[PATCH 2/2] drm/amdgpu: Do core dump immediately when job tmo

Tue Aug 20 15:29:17 UTC 2024

On Tue, Aug 20, 2024 at 11:07 AM Khatri, Sunil <sunil.khatri at amd.com> wrote:
>
>
> On 8/20/2024 7:36 PM, Alex Deucher wrote:
> > On Tue, Aug 20, 2024 at 3:30 AM Huang, Trigger <Trigger.Huang at amd.com> wrote:
> >> [AMD Official Use Only - AMD Internal Distribution Only]
> >>
> >>> -----Original Message-----
> >>> From: Khatri, Sunil <Sunil.Khatri at amd.com>
> >>> Sent: Monday, August 19, 2024 6:31 PM
> >>> To: Huang, Trigger <Trigger.Huang at amd.com>; amd-gfx at lists.freedesktop.org
> >>> Cc: Deucher, Alexander <Alexander.Deucher at amd.com>
> >>> Subject: Re: [PATCH 2/2] drm/amdgpu: Do core dump immediately when job
> >>> tmo
> >>>
> >>>
> >>> On 8/19/2024 3:23 PM, Trigger.Huang at amd.com wrote:
> >>>> From: Trigger Huang <Trigger.Huang at amd.com>
> >>>>
> >>>> Do the coredump immediately after a job timeout to get a closer
> >>>> representation of GPU's error status.
> >>>>
> >>>> V2: This will skip printing vram_lost as the GPU reset is not happened
> >>>> yet (Alex)
> >>>>
> >>>> V3: Unconditionally call the core dump as we care about all the reset
> >>>> functions(soft-recovery and queue reset and full adapter reset, Alex)
> >>>>
> >>>> Signed-off-by: Trigger Huang <Trigger.Huang at amd.com>
> >>>> ---
> >>>>    drivers/gpu/drm/amd/amdgpu/amdgpu_job.c | 62
> >>> +++++++++++++++++++++++++
> >>>>    1 file changed, 62 insertions(+)
> >>>>
> >>>> diff --git a/drivers/gpu/drm/amd/amdgpu/amdgpu_job.c
> >>>> b/drivers/gpu/drm/amd/amdgpu/amdgpu_job.c
> >>>> index c6a1783fc9ef..ebbb1434073e 100644
> >>>> --- a/drivers/gpu/drm/amd/amdgpu/amdgpu_job.c
> >>>> +++ b/drivers/gpu/drm/amd/amdgpu/amdgpu_job.c
> >>>> @@ -30,6 +30,61 @@
> >>>>    #include "amdgpu.h"
> >>>>    #include "amdgpu_trace.h"
> >>>>    #include "amdgpu_reset.h"
> >>>> +#include "amdgpu_dev_coredump.h"
> >>>> +#include "amdgpu_xgmi.h"
> >>>> +
> >>>> +static void amdgpu_job_do_core_dump(struct amdgpu_device *adev,
> >>>> +                               struct amdgpu_job *job)
> >>>> +{
> >>>> +   int i;
> >>>> +
> >>>> +   dev_info(adev->dev, "Dumping IP State\n");
> >>>> +   for (i = 0; i < adev->num_ip_blocks; i++) {
> >>>> +           if (adev->ip_blocks[i].version->funcs->dump_ip_state)

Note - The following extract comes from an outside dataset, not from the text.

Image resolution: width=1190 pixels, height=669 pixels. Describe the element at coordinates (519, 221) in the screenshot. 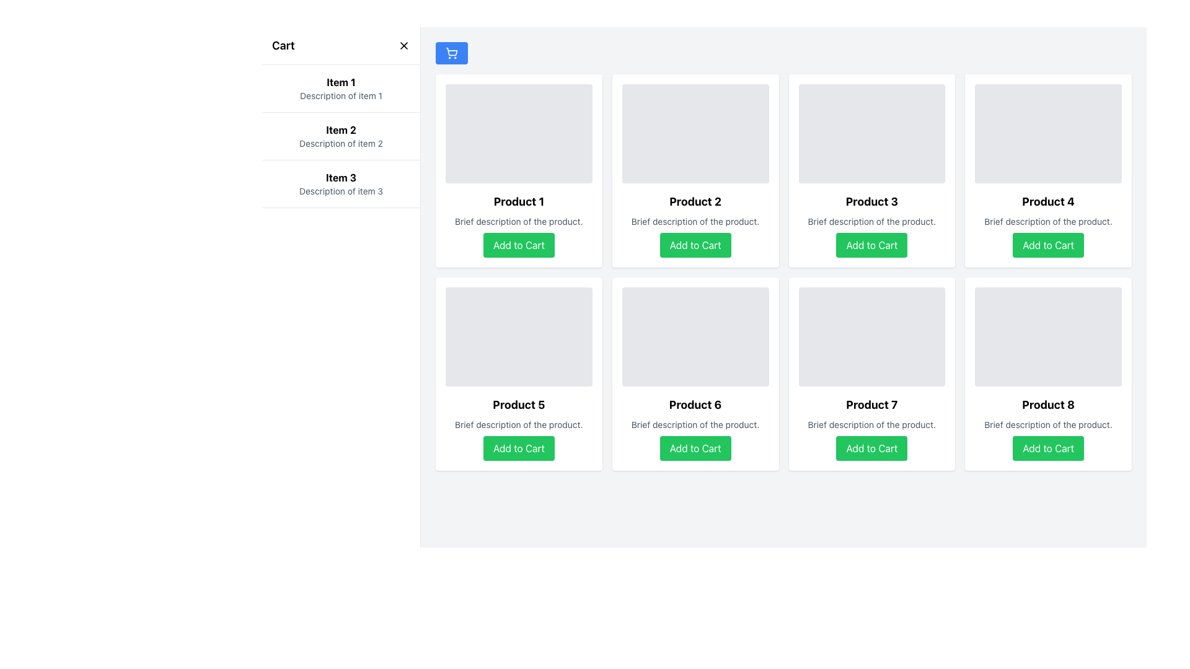

I see `text label that displays 'Brief description of the product.' located within the 'Product 1' card, positioned below the title and above the 'Add to Cart' button` at that location.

> >>>> +                   adev->ip_blocks[i].version->funcs
> >>>> +                           ->dump_ip_state((void *)adev);
> >>>> +           dev_info(adev->dev, "Dumping IP State Completed\n");
> >>>> +   }
> >>>> +
> >>>> +   amdgpu_coredump(adev, true, false, job); }
> >>>> +
> >>>> +static void amdgpu_job_core_dump(struct amdgpu_device *adev,
> >>>> +                            struct amdgpu_job *job)
> >>>> +{
> >>>> +   struct list_head device_list, *device_list_handle =  NULL;
> >>>> +   struct amdgpu_device *tmp_adev = NULL;
> >>>> +   struct amdgpu_hive_info *hive = NULL;
> >>>> +
> >>>> +   if (!amdgpu_sriov_vf(adev))
> >>>> +           hive = amdgpu_get_xgmi_hive(adev);
> >>>> +   if (hive)
> >>>> +           mutex_lock(&hive->hive_lock);
> >>>> +   /*
> >>>> +    * Reuse the logic in amdgpu_device_gpu_recover() to build list of
> >>>> +    * devices for code dump
> >>>> +    */
> >>>> +   INIT_LIST_HEAD(&device_list);
> >>>> +   if (!amdgpu_sriov_vf(adev) && (adev-
> >>>> gmc.xgmi.num_physical_nodes > 1) && hive) {
> >>>> +           list_for_each_entry(tmp_adev, &hive->device_list,
> >>> gmc.xgmi.head)
> >>>> +                   list_add_tail(&tmp_adev->reset_list, &device_list);
> >>>> +           if (!list_is_first(&adev->reset_list, &device_list))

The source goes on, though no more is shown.